L’absurde de la « circularité » : 750 euros pour une feuille brûlée

Depuis le 10 février 2020, une réforme promue comme « économie circulaire » a radicalement transformé notre relation aux déchets. Aujourd’hui, même brûler une simple pile de feuilles mortes en extérieur est sanctionné par une amende de 750 euros — un montant qui équivaut à l’ensemble des frais d’un trajet automobile pour transporter ces mêmes branches sur plusieurs kilomètres.

Imaginez la conversation : où jeter mes branchages ? À la déchetterie. Comment y arriver ? En voiture. À vingt kilomètres ? Oui. Sans même recourir au bois, mais plutôt à du gazole pour « éviter les émissions » — une solution qui, selon le code, devient « écologique ».

La loi ne s’applique pas de manière uniforme. Alors que le citoyen brûle trois fagots et reçoit une amende, l’agriculteur utilisant des méthodes en grande échelle peut légalement incinerer ses déchets sans aucune sanction. Le gouvernement n’intervient qu’en ce qui concerne ce qu’il peut observer à travers la fenêtre de son voisin : la forêt qui s’éteint dans l’air, les jardins qui fument, et le citoyen qui reste silencieux sous le soleil.

Cette asymétrie est une critique profonde du système actuel.
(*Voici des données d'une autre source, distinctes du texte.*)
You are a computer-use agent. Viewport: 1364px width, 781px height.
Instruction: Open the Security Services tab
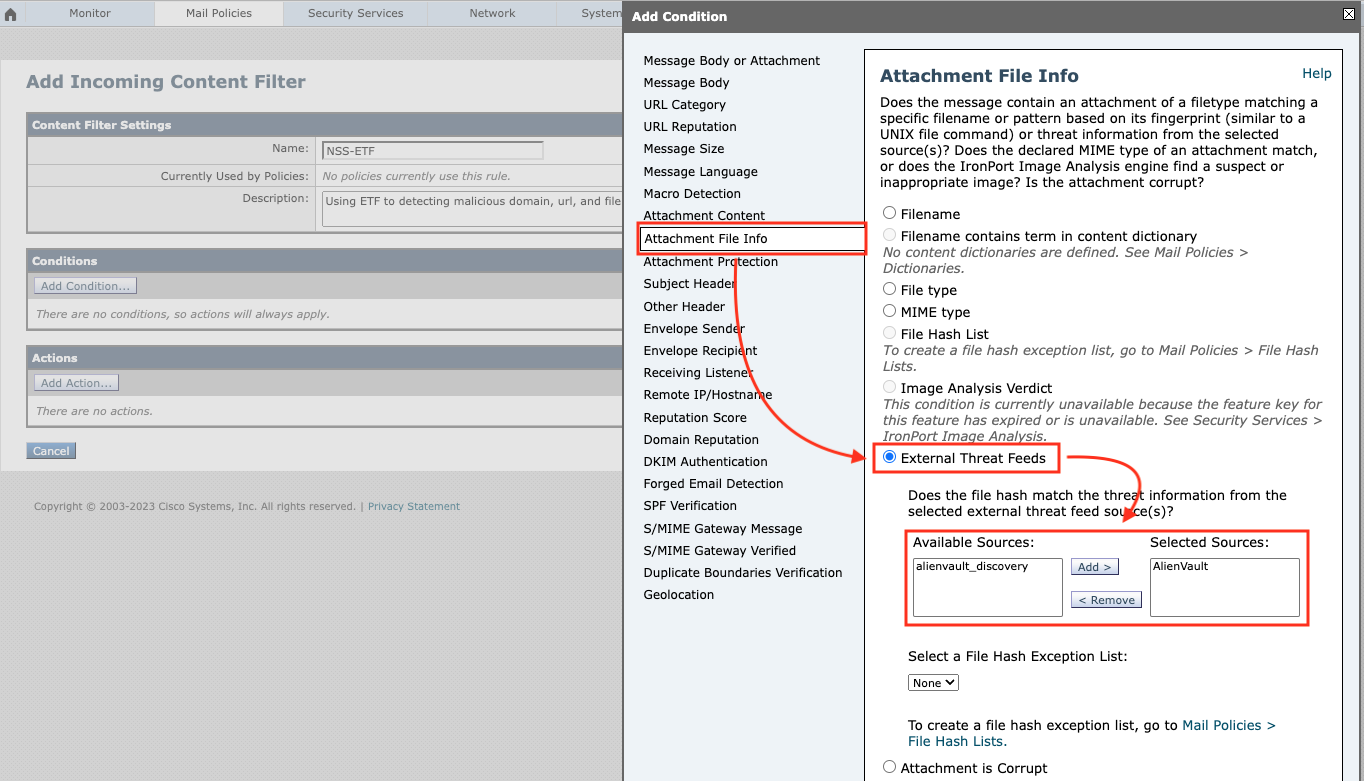(354, 13)
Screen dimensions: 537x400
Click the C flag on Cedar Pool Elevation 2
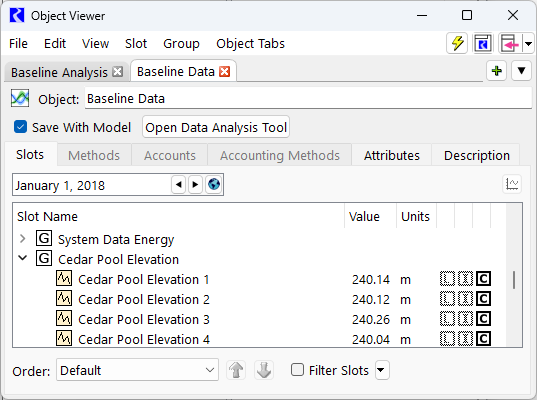(483, 299)
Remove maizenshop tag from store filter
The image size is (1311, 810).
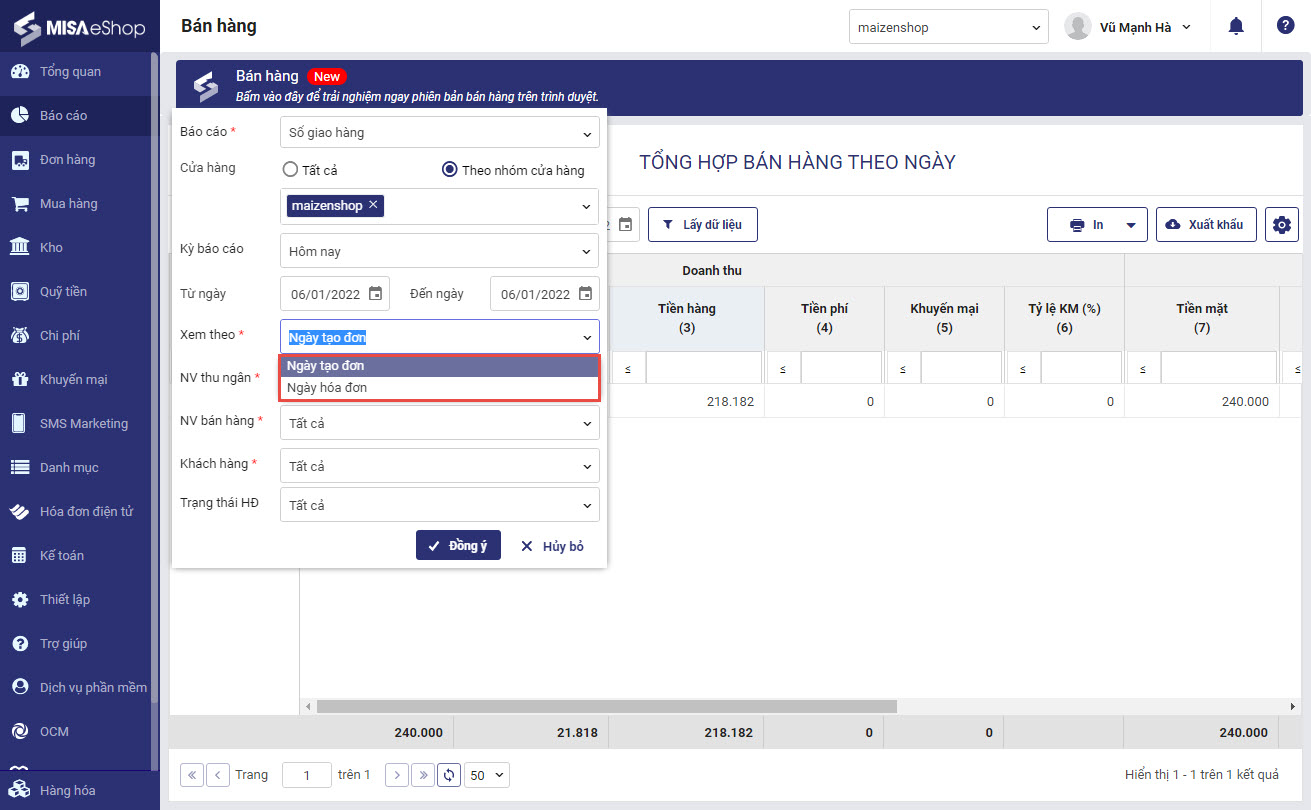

Comme Bastiat l’a affirmé : « ce qu’on ne voit pas ». Le pouvoir, en imposant des règles sans capacité à les contrôler effectivement, écrase la liberté individuelle au nom d’un concept qui reste théorique.

Quand l’État interdira-t-il de brûler la fumée qu’il ne perçoit pas pour bénir celle qu’il voit ? Demain, comment décidera-t-il quel souffle est « valorisable » et quel autre constituera une contravention ? À Malines, où les habitants regardent la fumée monter des jardins voisins, on attend le jour où respirer deviendra l’acte le plus complexe à accomplir.